TASK BRIEF =>
Take the line containing "Where should I click to: Click Send" as the first and the last line of the records below as the end, and please set down only what lies between them exactly, both ends included.

** Opening MATERIAL PROVIDED block **

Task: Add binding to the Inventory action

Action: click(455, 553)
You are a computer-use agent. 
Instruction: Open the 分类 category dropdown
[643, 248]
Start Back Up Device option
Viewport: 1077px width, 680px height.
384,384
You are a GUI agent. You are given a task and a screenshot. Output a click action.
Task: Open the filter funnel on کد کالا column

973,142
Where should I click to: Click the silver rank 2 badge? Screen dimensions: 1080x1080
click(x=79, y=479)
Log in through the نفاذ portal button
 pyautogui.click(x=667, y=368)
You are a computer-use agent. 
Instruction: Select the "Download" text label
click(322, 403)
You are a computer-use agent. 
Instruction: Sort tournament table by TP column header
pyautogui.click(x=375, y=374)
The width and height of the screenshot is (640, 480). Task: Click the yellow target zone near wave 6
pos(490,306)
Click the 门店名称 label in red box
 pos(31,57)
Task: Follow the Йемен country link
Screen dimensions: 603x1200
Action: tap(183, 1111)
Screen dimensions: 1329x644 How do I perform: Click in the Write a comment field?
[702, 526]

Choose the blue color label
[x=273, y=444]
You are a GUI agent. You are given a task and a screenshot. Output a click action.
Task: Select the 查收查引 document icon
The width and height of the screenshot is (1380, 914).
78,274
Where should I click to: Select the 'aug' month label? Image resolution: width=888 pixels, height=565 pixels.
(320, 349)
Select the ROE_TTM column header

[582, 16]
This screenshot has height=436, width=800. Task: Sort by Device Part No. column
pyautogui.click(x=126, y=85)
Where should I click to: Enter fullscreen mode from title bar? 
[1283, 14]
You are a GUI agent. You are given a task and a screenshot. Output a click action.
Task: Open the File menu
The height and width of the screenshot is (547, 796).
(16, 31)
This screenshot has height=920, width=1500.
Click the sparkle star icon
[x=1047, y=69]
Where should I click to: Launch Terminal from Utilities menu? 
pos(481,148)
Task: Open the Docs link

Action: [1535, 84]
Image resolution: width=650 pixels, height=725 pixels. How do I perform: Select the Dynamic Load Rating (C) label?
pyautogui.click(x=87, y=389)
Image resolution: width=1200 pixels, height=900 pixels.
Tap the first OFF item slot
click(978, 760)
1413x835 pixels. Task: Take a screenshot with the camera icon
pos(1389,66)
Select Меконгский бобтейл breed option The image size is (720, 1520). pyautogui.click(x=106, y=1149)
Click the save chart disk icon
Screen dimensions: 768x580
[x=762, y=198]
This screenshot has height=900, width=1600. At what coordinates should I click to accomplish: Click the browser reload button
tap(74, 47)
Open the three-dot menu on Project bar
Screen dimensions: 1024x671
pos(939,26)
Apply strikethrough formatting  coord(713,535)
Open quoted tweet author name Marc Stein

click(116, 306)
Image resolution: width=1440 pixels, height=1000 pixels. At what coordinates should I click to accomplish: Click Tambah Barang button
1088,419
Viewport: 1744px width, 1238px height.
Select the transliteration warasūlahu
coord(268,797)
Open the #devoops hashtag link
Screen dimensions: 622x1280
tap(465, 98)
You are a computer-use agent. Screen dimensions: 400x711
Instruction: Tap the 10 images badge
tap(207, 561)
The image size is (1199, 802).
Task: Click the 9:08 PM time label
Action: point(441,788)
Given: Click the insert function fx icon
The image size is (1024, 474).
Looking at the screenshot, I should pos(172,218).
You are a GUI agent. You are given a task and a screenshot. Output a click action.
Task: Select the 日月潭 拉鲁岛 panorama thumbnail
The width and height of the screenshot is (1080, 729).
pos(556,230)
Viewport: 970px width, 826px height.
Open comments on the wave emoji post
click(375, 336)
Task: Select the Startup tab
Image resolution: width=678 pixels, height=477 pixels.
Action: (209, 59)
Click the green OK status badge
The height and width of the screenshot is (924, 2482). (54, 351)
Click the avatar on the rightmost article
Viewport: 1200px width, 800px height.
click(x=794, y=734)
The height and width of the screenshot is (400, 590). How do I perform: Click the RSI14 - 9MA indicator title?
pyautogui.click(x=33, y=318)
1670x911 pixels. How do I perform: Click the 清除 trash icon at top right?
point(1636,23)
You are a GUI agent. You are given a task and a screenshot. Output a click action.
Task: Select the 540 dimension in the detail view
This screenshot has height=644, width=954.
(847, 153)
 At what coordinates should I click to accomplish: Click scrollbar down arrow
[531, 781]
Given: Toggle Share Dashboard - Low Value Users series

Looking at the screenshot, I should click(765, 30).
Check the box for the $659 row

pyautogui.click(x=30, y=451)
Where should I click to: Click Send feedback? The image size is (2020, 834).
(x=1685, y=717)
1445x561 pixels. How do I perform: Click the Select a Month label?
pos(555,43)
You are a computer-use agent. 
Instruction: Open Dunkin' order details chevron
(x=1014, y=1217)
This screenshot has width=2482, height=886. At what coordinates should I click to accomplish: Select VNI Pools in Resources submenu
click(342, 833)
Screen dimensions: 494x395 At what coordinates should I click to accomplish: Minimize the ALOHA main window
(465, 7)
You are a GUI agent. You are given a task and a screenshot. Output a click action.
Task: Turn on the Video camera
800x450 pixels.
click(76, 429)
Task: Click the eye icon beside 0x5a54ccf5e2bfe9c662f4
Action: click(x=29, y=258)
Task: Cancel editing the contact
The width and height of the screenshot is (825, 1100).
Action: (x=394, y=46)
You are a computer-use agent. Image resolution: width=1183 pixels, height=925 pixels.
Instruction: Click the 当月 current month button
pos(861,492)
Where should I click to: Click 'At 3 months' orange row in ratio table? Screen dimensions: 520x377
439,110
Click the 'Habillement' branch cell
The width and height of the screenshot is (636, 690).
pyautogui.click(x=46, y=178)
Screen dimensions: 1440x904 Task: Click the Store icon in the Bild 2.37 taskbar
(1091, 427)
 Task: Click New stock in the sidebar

** Closing MATERIAL PROVIDED block **

COMPLETED EXERCISE =>
Where should I click to: Click Send feedback? The image size is (2020, 834).
(x=1685, y=717)
1445x561 pixels. How do I perform: Click the Select a Month label?
pos(555,43)
You are a computer-use agent. 
Instruction: Open Dunkin' order details chevron
(x=1014, y=1217)
This screenshot has width=2482, height=886. At what coordinates should I click to accomplish: Select VNI Pools in Resources submenu
click(342, 833)
Screen dimensions: 494x395 At what coordinates should I click to accomplish: Minimize the ALOHA main window
(465, 7)
You are a GUI agent. You are given a task and a screenshot. Output a click action.
Task: Turn on the Video camera
800x450 pixels.
click(76, 429)
Task: Click the eye icon beside 0x5a54ccf5e2bfe9c662f4
Action: click(x=29, y=258)
Task: Cancel editing the contact
The width and height of the screenshot is (825, 1100).
Action: (x=394, y=46)
You are a computer-use agent. Image resolution: width=1183 pixels, height=925 pixels.
Instruction: Click the 当月 current month button
pos(861,492)
Where should I click to: Click 'At 3 months' orange row in ratio table? Screen dimensions: 520x377
439,110
Click the 'Habillement' branch cell
The width and height of the screenshot is (636, 690).
pyautogui.click(x=46, y=178)
Screen dimensions: 1440x904 Task: Click the Store icon in the Bild 2.37 taskbar
(1091, 427)
 Task: Click New stock in the sidebar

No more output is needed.